Review of “Triumph of the Lamb” (Johnson)

Triumph of the Lamb by Dennis E. Johnson, Phillipsburg, NJ: P&R Publishing, 2001, 384 pp., hardback, $24.99

This is one of the latest additions to the surfeit of commentaries on the Book of Revelation. The author is Professor of Practical Theology at Westminster Seminary’s California campus. He begins well by telling his readers that the book is a “revelation”; an unveiling of truth for God’s people (pp.6-7). He further helps his reader by employing a clear and engaging writing style. Johnson is a fine communicator. However, as is inevitable with non-dispensational interpretations of the Apocalypse, it quickly becomes clear that Revelation only fulfills its stated function to those who have a knowledge of the genre and background of the book. Not that these are unimportant, but covenant theology must make them into the keys of interpretation. (Perhaps this explains why John Calvin was baffled by the last book of the Bible). In dismissing a grammatico-historical interpretation as unsatisfactory, Johnson writes that, “when God promises a rebuilt temple (Ezek. 40-48), this promise cannot find fulfillment in a “spiritual house” constructed of “living stones” who are people (1 Peter 2:5). But this usage of “literal” overlooks the fact that the literal meaning of a piece of language depends on what type of language it is, its genre.” (p. 11). But is Ezekiel 40-48 an example of apocalyptic? If it is then the prophet is surely guilty of the greatest redundancy and circumlocution in all literature (followed by John – if we allow a non-literal view of Revelation). Quite why Ezekiel should take a space the size of 1 Corinthians to detail so minutely a temple-building and its ordinances, when he was really speaking about people has never been satisfactorally explained. Why such avoidance of the obvious?

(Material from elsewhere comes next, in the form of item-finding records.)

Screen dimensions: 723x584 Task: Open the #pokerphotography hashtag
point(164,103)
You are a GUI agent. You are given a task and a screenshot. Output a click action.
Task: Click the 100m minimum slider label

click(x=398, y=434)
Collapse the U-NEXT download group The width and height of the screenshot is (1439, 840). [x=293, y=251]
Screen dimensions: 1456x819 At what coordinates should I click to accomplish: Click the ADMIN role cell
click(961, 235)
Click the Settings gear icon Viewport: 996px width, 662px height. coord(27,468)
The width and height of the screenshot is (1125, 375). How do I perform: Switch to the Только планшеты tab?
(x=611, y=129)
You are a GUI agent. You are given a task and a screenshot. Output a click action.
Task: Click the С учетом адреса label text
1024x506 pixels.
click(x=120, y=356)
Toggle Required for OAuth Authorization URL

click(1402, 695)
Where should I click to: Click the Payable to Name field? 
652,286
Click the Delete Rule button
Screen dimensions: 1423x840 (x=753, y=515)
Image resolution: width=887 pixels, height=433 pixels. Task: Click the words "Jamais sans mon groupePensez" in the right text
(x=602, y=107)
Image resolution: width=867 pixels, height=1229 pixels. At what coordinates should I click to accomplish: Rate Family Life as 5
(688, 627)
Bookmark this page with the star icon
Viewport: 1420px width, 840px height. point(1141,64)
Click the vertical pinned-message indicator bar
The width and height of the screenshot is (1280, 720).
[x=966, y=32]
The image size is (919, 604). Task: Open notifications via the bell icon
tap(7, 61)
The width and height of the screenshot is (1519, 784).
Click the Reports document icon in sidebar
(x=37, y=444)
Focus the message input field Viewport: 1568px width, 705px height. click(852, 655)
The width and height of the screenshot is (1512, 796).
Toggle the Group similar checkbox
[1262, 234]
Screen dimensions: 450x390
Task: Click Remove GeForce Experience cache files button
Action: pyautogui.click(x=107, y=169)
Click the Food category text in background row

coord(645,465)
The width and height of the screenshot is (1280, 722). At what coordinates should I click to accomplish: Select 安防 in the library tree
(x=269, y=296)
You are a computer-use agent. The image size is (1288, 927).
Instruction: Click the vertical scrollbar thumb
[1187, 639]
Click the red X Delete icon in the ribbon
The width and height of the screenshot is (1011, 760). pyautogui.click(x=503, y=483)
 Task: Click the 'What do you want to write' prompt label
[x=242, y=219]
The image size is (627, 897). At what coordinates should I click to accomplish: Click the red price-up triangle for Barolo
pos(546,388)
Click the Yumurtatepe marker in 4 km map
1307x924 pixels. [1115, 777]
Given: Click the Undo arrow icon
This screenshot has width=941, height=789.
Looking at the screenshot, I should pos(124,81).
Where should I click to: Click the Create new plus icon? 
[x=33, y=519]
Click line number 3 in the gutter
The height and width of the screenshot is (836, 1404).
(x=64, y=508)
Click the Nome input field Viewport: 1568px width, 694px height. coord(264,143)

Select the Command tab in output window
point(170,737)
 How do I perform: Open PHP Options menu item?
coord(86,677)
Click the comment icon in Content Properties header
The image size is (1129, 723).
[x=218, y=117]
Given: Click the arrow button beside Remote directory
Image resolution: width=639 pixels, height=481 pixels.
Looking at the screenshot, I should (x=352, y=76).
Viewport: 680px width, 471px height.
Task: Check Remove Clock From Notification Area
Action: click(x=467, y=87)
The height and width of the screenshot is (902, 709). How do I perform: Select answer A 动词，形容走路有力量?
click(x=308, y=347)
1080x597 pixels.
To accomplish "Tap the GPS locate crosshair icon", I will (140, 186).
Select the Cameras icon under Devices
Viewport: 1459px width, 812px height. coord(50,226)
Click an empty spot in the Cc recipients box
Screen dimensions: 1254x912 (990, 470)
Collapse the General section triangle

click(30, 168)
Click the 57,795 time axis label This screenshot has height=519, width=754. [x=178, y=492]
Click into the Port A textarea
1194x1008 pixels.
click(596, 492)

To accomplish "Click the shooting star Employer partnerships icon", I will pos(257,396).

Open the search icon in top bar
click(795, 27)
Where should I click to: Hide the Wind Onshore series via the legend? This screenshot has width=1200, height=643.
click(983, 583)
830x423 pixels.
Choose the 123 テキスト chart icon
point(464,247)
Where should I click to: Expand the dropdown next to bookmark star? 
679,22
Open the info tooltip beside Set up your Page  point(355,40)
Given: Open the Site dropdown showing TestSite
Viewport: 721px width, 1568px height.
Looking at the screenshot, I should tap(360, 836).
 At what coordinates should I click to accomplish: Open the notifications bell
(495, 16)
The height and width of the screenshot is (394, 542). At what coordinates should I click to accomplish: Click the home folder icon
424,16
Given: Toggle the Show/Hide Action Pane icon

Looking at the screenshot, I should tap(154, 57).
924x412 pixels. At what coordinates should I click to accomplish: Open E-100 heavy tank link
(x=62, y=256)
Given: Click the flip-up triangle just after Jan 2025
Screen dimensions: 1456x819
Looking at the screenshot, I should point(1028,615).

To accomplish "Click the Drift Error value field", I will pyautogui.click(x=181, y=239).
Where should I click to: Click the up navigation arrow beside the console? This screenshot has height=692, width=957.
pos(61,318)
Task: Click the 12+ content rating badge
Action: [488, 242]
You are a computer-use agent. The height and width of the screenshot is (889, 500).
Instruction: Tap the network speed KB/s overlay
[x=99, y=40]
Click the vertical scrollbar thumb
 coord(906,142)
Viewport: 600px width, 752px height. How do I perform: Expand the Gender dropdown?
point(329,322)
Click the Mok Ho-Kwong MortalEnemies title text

Johnson does not help things when he suggests on page 5 that the reader ignore the various ways to interpret Revelation until an appendix at the end of the book. He asks us to follow him, “and then ask which label best fits what we have seen and heard…” This procedure (if agreed to) will help insure that Johnson’s idealist-amillennial views get a free run (there, I gave the game away). Not that he doesn’t interact with some opposing opinions, he does; although classic dispensationalists will be disappointed that not one of their number is cited in the entire commentary!

Some of Prof. Johnson’s interpretations include construing the 144,000 from “all the tribes of the children of Israel” (Rev. 7:4), as the Church. To quote the dust-jacket, “The carefully numbered Israel of God is an innumerable international multitude.” But how can you “carefully number…an innumerable multitude”? By the time one gets to chapter 14 they are back to being the 144,000 again. Of course, this is a “symbolic” number. Again, we ask why John could not have “revealed” this “truth” more straightforwardly (instead of writing about 12,000 from this tribe; 12,000 from that…, etc. – Ch. 7:5-8). Wouldn’t it be easier to take the reference to “the children of Israel” here as Israelites (cf. 2:14)? Again, how does believing that Rev. 19:18 indicates that all non-elect are killed by the White Horse Rider prove that the thousand years of Rev. 20:1-8 cannot follow the Second Advent? Have these people never read what dispensationalists have written on 19:18? Have they not read that dispensationalists say that it is from among the offspring of these survivors that Satan shall recruit his last army? One does not wish to be unkind, but disbelief can sometimes be elevated to a potent hermeneutical principle. Of course, Johnson would feel fully justified in saying the same thing about this reviewer.

This commentary is a good example of what non-literal interpreters do with the Apocalypse. To serve such a purpose the work is recommended for its irenic tone and lucid style. If I were a fan of covenant theology I would give it the thumbs up. It has a lot to commend it, especially its exposition of the first five chapters. But for a convinced dispensationalist like myself, Triumph of the Lamb fails as a reliable interpretation of God’s last word in Scripture.